We then asked if the elevated SPOP levels in the context of forced ΔERG expression have a functional impact on the oncogenic activity of ΔERG in the androgen-independent PC3 cells, in which ERG promotes tumor cell invasion31. Indeed, the reduction of SPOP levels by RNA interference reduced the ability of ΔERG to invade into Matrigel (Fig. 6c). Similarly, knockdown of SPOP in VCaP cells reduced cell growth in 3D cell culture and impaired ERG-mediated gene transcription (Supplementary Fig. 10e, f and Supplementary Data 23 and 24). In accordance with the ability of mutant SPOP to repress the function of endogenous wild type SPOP in a dominant-negative manner, the over-expression of mutant SPOP (SPOP-Y87C, -F102C, -W131G, -F133S) phenocopied the effect of SPOP knockdown on ERG-mediated invasion in PC3 cells (Supplementary Fig. 10g, h). In agreement with the established repressive function of ZMYND11 on ERG, we found that over-expression of HA-ZMNYD11-DM2 was sufficient to repress ERG-induced invasion and established target genes in PC3 cells (Fig. 6d, e). Taken together, the data imply the existence of a positive feed-forward loop, in which ΔERG promotes the expression of SPOP to sustain its oncogenic activity.
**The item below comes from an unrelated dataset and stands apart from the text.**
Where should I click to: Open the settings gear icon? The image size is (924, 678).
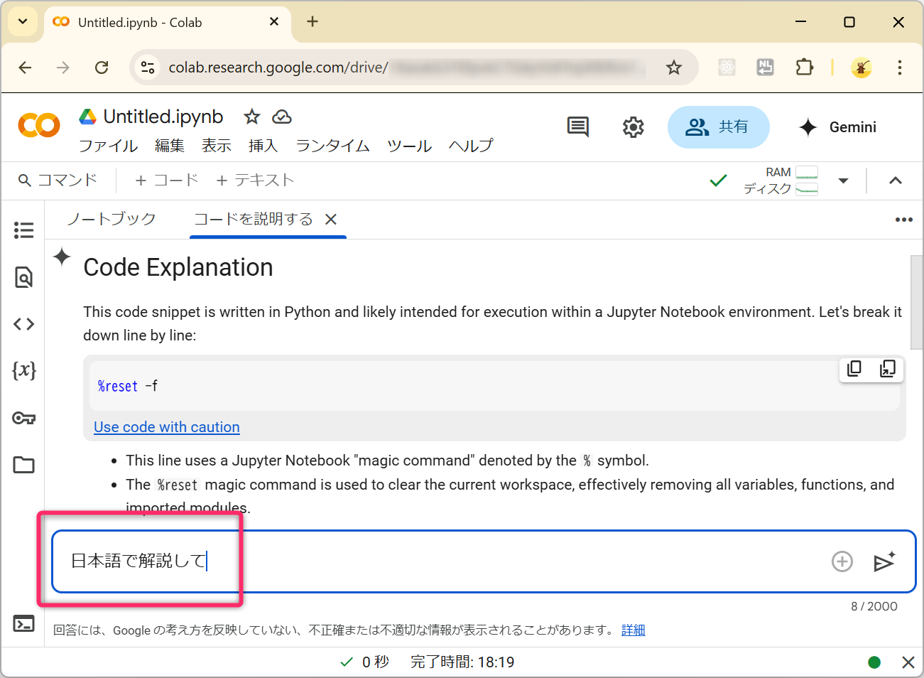(633, 127)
ERG and mutant SPOP trigger different responses to therapeutic interventions

Based on the differences mentioned above in tumorigenesis, we speculated that ERG or mutant SPOP could also trigger different therapeutic responses. In light of the dependency of ERG-driven tumors on wild type SPOP function, we hypothesized that ERG-fusion-positive cells might be particularly sensitive to pharmacological inhibition of SPOP. We analyzed the response of the SPOP small molecule inhibitor compound 6b (SPOP-i) in ERG-fused, SPOPmutant, and other prostate cancer cell lines and patient-derived xenograft models (PDX)18. The SPOP inhibitor increased the protein but not the mRNA levels of established SPOP substrates and ZMNYD11, while the related inactive analog compound 6c did not (Supplementary Fig. 11a–c). The latter did also not exert any activity in 3D culture models (Supplementary Fig. 11d). In agreement with our previous results, we found that ERG-fused cells (VCaP, LuCaP-23.1, −35) were more sensitive to SPOP-i than ERG-negative cells (22Rv1, LNCaP, PC3), while SPOP mutant cells (LuCaP-78, −147) were particularly insensitive in 3D culture models and in xenograft tumor models in vivo (Fig. 7a–f and Supplementary Fig. 11e). We further validated our results in the mouse prostate epithelial organoids and confirmed the increased sensitivity of ΔERG-expressing cells to SPOP inhibition in this isogenic system (Fig. 7g).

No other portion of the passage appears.